Daher ist für die Fristberechnung entscheidend, wann der Bescheid dem Steuerpflichtigen zugegangen ist. Dafür galt bis 2024 eine Dreitagefiktion. Seit 2025 wird im Inland eine Postlaufzeit von vier Tagen unterstellt, es sei denn ein späterer Zugang wird nachgewiesen.
Urlaub schützt nicht vor Fristablauf
Die Steuerpflichtige hatte im Streitjahr ihre Einkommensteuererklärung selbst angefertigt. Am Freitag, dem 15. Juni, erließ das Finanzamt den Einkommensteuerbescheid für das Streitjahr und übergab ihn an den Postdienstleister des Finanzamtes. Dieser stellt im Wohnviertel der Steuerpflichtigen Post nur an maximal fünf Arbeitstagen der Woche (Montag bis Freitag) zu.
Die Steuerpflichtige war auf einer mehrwöchigen Dienstreise. Während ihrer Abwesenheit hatte sie eine Freundin und ihre Mutter mit der Leerung des Briefkastens betraut. Sie kehrte am Dienstag, dem19. Juni in ihre Wohnung zurück und fand den Steuerbescheid im Briefkasten vor. Sie übersendete ihn noch am gleichen Tag an ihren Steuerberater. Einen Monat später, am 19. Juli, wurde Einspruch eingelegt. Das FA verwarf den Einspruch als unzulässig.
Da der angefochtene Bescheid am Freitag, 15. Juni zur Post gegeben worden sei, gelte er als am Montag, dem 18. Juni, als bekanntgegeben. Der Fristbeginn wäre damit der 19. Juni und Fristende der 18. Juli gewesen. Somit habe die Steuerpflichtige die Einspruchsfrist nicht gewahrt, denn der Einspruch ging erst am 19.Juli beim Finanzamt ein. Dagegen legte die Steuerpflichtige Klage ein.
Zugangsfiktion nicht erschüttert
Während das Finanzgericht der Steuerpflichtigen Recht gab, entschied der BFH zugunsten des Finanzamtes. Der Einspruch war damit unzulässig, da die Frist nicht eingehalten wurde.

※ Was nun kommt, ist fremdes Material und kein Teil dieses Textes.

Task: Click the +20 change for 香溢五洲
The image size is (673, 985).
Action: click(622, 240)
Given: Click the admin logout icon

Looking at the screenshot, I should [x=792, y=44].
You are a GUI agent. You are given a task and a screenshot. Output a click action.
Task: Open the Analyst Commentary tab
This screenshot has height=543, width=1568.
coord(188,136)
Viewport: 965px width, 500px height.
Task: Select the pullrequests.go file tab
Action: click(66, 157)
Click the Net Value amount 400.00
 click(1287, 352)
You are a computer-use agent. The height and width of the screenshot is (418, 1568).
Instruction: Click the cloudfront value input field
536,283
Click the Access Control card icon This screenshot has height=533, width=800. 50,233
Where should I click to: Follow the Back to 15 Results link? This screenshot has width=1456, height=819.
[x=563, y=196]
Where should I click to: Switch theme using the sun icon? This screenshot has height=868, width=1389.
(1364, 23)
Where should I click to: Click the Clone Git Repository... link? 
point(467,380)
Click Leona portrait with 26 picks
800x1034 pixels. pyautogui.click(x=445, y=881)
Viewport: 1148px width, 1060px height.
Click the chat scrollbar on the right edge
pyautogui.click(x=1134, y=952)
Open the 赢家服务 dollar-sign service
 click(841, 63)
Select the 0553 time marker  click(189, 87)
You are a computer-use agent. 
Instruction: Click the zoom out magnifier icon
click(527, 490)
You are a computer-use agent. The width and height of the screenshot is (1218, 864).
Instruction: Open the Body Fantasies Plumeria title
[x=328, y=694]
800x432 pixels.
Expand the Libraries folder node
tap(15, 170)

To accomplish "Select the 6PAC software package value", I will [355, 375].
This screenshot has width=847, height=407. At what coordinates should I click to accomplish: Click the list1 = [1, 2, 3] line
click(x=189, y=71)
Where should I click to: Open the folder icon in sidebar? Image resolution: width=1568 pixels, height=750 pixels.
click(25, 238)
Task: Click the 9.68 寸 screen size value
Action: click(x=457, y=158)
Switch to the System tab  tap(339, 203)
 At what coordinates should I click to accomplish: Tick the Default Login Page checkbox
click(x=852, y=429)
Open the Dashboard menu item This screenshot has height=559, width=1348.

In Fällen, in denen der Steuerpflichtige behauptet, der Bescheid wäre gar nicht oder verspätet zugegangen, muss im Zweifel die Behörde den Zugang beweisen. Wird aber nicht der Zugang des Schriftstücks überhaupt bestritten, sondern lediglich behauptet, den Bescheid nicht innerhalb der Dreitagesfrist erhalten zu haben, muss der Steuerpflichtige gute Argumente vorbringen, um Zweifel an der Dreitagesvermutung zu begründen.
Die Beteiligten gingen übereinstimmend davon aus, dass der Bescheid am Freitag 15. Juni dem Postdienstleister übergeben wurde. Damit galt er in der Gesetzesfassung für das Streitjahr am dritten Tag nach der Aufgabe zur Post (Montag, 18. Juni) als bekanntgegeben.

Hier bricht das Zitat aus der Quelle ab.